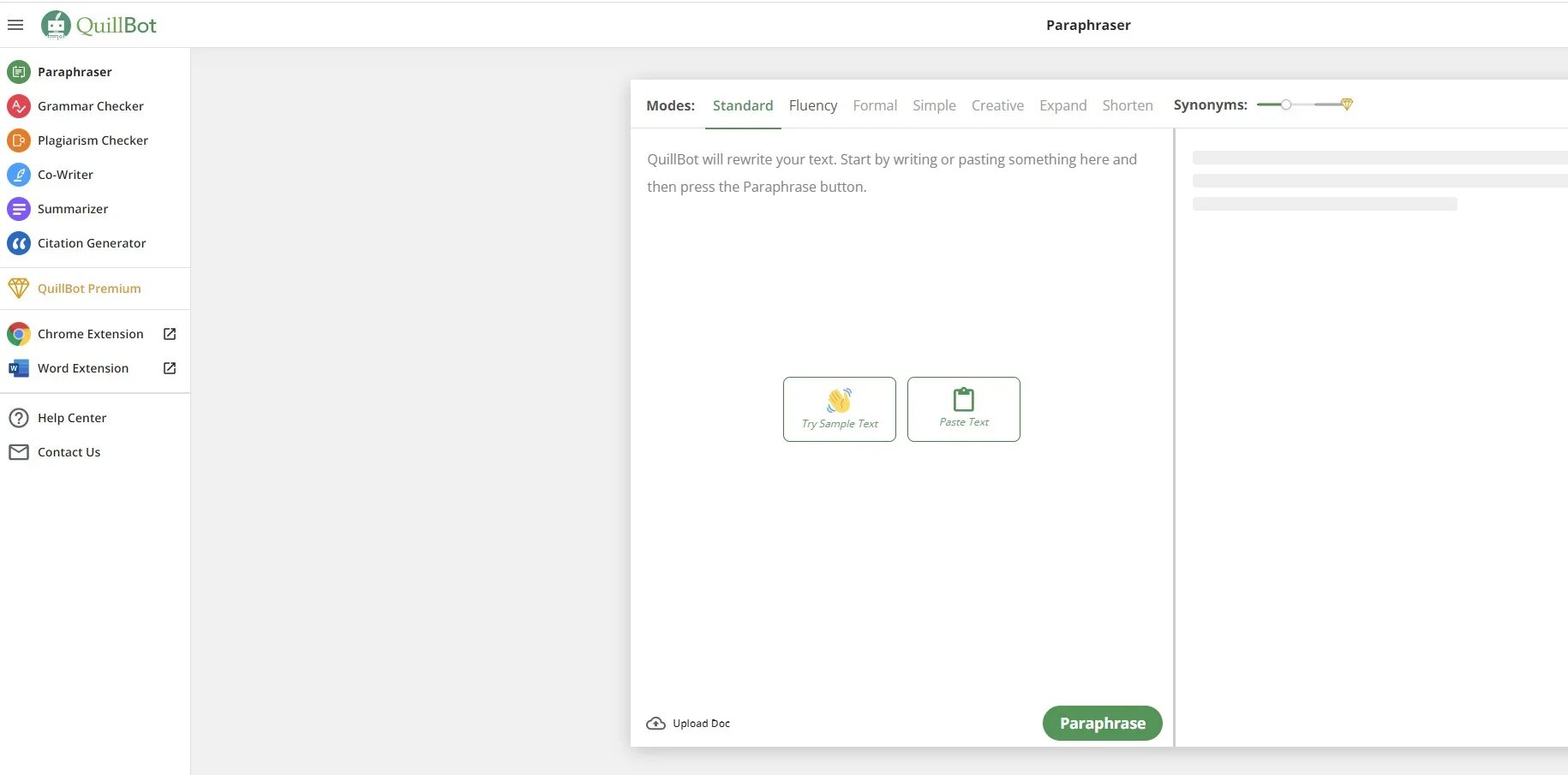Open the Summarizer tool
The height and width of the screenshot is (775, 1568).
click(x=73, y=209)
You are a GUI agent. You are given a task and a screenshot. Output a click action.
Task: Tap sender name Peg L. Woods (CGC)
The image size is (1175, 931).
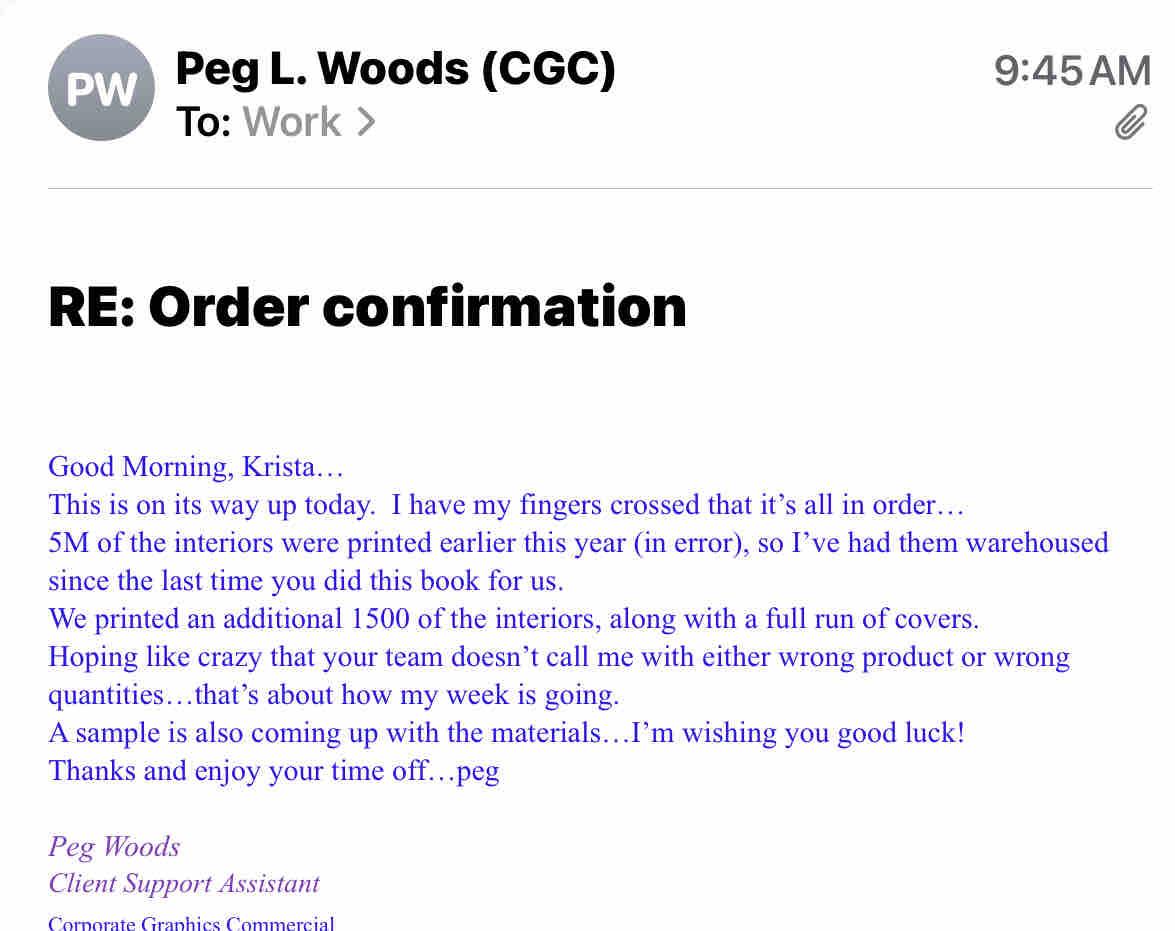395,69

● **TASK STATEMENT**
Copy the lines exactly. Start at the line with "Task: Tap sender name Peg L. Woods (CGC)", end at the last line above, include both, and omit all pictures.

● **RESULT BELOW**
Task: Tap sender name Peg L. Woods (CGC)
The image size is (1175, 931).
395,69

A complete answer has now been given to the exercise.